Django ORM leaks connections when using ThreadPoolExecutor

女生的网名这么多〃 提交于 2020-12-29 10:44:46

问题


I'm using ThreadPoolExecutor to speed up data processing. The problem is that the thread pool creates new database connections and Django doesn't close them. I do have CONN_MAX_AGE in settings.py and I already tried to call django.db.close_old_connections().

Here is a code example:

def compute(job):
    result = FooModel.objects.filter(...).aggregate(...)
    return BarModel.objects.create(result)

def process(dataset):
    thread_pool = ThreadPoolExecutor(max_workers=20)
    futures = []

    for job in dataset:
        futures += [thread_pool.submit(compute, job)]

    results = list(r.result() for r in wait(futures)[0])
    return results

for i in range(0, 100):
    process(['foo', 'bar', 'qux'])

Is Django ORM able to terminate idle DB connections if they were started in another thread?


UPD: Interestingly, Django doesn't even know about these connections:

>>> from django.db import connections
>>> print(len(connections.all()))
>>> 2

mypostgresdb=# select count(*) from pg_stat_activity;
 count 
-------
   182
(1 row)

And all workers threads were already closed for sure:

>>> #  workers threads were closed:
>>> import threading
>>> threading.enumerate()
[<_MainThread(MainThread, started 140660203321088)>]

回答1:


My guess is that the ThreadPoolExecutor is not what is creating the DB connection, but the threaded jobs are the ones holding the connection. I've had to deal with this already.

I ended up building this wrapper, to ensure that threads are closed manually whenever jobs are done in a ThreadPoolExecutor. This should be useful in ensuring connections are not leaked, so far I haven't seen any leaking while using this code.

from functools import wraps
from concurrent.futures import ThreadPoolExecutor
from django.db import connection

class DjangoConnectionThreadPoolExecutor(ThreadPoolExecutor):
    """
    When a function is passed into the ThreadPoolExecutor via either submit() or map(), 
    this will wrap the function, and make sure that close_django_db_connection() is called 
    inside the thread when it's finished so Django doesn't leak DB connections.
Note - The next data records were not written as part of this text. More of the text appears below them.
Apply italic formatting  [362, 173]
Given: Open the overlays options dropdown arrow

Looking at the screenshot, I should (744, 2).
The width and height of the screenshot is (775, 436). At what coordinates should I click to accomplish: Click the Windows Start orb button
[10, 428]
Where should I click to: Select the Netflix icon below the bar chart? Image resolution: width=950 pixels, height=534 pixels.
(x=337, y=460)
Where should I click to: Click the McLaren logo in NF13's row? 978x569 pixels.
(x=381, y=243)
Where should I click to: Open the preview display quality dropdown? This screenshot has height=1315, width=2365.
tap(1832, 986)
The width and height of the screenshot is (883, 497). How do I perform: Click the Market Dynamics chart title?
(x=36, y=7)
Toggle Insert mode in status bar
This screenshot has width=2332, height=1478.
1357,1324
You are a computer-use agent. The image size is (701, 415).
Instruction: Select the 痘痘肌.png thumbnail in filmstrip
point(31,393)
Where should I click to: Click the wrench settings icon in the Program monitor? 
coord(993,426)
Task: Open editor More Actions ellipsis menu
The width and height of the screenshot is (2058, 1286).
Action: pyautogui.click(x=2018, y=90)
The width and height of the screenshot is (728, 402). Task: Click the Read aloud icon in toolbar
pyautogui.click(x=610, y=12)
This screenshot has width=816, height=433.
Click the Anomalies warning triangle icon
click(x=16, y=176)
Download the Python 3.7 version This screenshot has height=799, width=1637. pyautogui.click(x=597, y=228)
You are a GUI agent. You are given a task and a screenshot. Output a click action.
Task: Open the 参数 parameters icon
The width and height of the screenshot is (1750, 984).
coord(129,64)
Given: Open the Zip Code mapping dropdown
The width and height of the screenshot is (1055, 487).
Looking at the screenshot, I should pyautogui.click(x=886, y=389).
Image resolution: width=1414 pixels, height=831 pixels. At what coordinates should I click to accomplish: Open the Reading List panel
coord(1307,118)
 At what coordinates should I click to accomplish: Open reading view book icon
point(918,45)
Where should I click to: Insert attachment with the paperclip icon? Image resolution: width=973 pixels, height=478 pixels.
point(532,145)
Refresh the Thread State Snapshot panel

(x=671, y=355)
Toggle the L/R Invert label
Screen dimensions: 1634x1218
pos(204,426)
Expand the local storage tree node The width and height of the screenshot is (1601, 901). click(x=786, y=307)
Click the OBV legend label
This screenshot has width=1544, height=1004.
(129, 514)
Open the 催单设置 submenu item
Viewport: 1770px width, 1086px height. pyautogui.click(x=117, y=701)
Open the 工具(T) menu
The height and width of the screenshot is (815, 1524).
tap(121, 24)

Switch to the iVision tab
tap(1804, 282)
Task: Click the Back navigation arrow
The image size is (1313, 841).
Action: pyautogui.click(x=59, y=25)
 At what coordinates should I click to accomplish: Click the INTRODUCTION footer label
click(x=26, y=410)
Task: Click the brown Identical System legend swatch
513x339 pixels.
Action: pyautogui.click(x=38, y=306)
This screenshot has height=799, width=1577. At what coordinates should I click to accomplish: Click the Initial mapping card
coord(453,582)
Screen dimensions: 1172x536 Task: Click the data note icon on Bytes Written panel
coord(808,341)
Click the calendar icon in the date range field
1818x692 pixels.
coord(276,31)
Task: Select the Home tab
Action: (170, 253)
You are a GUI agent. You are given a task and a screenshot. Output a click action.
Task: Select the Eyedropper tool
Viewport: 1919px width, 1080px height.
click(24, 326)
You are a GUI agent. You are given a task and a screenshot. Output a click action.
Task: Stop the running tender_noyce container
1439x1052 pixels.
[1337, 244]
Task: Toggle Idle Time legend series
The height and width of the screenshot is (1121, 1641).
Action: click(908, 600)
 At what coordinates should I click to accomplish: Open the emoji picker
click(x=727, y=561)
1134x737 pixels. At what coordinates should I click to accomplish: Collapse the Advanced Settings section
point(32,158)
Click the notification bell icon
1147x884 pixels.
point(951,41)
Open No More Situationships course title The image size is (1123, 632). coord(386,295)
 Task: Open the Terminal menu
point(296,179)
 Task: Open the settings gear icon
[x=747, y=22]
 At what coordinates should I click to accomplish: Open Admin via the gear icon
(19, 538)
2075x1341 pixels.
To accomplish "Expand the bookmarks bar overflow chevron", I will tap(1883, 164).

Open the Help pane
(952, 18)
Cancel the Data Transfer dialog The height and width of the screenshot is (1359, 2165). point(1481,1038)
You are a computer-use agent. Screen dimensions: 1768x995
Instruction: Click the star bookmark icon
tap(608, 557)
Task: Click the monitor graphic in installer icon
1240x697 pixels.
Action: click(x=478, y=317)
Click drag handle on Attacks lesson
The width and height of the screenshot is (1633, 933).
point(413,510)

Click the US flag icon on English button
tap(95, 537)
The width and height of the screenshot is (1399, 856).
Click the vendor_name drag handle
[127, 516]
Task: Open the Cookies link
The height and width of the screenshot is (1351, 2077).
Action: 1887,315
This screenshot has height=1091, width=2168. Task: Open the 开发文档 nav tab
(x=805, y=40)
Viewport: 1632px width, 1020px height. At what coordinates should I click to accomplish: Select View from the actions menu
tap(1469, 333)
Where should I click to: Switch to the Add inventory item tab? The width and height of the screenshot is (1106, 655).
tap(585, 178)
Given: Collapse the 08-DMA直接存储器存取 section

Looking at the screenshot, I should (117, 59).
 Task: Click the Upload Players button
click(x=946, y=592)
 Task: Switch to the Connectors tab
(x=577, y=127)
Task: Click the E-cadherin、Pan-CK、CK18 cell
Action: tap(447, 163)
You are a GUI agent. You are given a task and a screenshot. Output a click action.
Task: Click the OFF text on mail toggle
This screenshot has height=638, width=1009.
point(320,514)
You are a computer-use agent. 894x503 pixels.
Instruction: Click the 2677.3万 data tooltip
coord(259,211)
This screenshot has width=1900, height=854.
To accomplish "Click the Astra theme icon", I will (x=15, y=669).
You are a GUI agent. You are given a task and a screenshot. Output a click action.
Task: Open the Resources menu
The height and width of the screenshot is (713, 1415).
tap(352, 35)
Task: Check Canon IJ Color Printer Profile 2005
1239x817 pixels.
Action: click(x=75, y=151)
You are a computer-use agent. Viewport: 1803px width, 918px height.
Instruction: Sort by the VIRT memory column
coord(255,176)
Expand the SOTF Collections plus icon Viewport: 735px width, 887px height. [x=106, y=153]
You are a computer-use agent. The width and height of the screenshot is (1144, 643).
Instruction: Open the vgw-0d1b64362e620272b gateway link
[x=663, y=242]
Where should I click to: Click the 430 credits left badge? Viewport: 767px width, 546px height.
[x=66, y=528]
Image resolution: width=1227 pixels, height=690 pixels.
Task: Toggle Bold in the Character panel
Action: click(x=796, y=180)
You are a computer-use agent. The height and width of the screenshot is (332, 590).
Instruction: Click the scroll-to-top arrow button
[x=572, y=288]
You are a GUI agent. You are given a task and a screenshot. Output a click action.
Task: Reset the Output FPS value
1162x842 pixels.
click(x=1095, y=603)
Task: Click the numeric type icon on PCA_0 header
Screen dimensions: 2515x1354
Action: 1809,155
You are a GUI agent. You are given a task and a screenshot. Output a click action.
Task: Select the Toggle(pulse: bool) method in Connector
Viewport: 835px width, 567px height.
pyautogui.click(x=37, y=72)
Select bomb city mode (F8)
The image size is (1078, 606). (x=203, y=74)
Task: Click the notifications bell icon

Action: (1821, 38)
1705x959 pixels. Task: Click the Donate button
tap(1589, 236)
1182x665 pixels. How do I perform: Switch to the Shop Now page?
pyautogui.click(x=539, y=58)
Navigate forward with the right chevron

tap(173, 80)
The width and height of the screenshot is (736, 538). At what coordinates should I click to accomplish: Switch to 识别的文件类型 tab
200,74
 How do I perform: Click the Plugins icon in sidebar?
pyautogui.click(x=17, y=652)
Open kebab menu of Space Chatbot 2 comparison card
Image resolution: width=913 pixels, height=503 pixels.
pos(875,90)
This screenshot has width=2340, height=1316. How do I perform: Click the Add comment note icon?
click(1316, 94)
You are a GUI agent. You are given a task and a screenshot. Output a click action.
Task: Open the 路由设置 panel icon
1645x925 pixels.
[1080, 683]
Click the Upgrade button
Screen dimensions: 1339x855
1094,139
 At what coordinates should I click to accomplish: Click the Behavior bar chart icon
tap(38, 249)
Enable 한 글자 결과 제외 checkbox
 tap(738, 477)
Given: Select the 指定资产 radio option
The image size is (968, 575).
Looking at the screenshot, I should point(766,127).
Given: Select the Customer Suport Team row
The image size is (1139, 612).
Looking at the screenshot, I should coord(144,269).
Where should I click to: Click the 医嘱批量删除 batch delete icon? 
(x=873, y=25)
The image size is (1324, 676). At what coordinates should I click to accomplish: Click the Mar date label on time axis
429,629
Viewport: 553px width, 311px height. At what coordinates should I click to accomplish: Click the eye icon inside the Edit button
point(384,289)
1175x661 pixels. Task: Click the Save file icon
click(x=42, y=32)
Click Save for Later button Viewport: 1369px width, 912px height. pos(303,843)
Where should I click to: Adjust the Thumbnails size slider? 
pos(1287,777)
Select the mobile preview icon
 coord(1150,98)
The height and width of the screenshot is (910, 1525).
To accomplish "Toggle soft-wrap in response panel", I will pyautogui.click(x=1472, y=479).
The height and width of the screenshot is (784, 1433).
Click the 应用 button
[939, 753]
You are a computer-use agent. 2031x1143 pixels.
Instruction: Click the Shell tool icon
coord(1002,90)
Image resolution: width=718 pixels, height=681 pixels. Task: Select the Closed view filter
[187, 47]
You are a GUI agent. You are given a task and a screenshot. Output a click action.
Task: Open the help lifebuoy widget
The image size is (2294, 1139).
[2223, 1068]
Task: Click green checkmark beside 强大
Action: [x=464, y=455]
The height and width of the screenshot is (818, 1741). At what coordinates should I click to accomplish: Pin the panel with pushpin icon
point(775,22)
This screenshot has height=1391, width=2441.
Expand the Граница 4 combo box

    Since map() calls submit(), only submit() needs to be overwritten.
    """
    def close_django_db_connection(self):
        connection.close()

    def generate_thread_closing_wrapper(self, fn):
        @wraps(fn)
        def new_func(*args, **kwargs):
            try:
                res = fn(*args, **kwargs)
            except:
                self.close_django_db_connection()
                raise e
            else:
                self.close_django_db_connection()
                return res
        return new_func

    def submit(*args, **kwargs):
        """
        I took the args filtering/unpacking logic from 
   
        https://github.com/python/cpython/blob/3.7/Lib/concurrent/futures/thread.py 
        
        so I can properly get the function object the same way it was done there.
        """
        if len(args) >= 2:
            self, fn, *args = args
            fn = self.generate_thread_closing_wrapper(fn=fn)
        elif not args:
            raise TypeError("descriptor 'submit' of 'ThreadPoolExecutor' object "
                        "needs an argument")
        elif 'fn' in kwargs:
            fn = self.generate_thread_closing_wrapper(fn=kwargs.pop('fn'))
            self, *args = args
    
        return super(self.__class__, self).submit(fn, *args, **kwargs)

Then you can just use this:

    with DjangoConnectionThreadPoolExecutor(max_workers=15) as executor:
        results = list(executor.map(func, args_list))

...and be confident that the connections will close.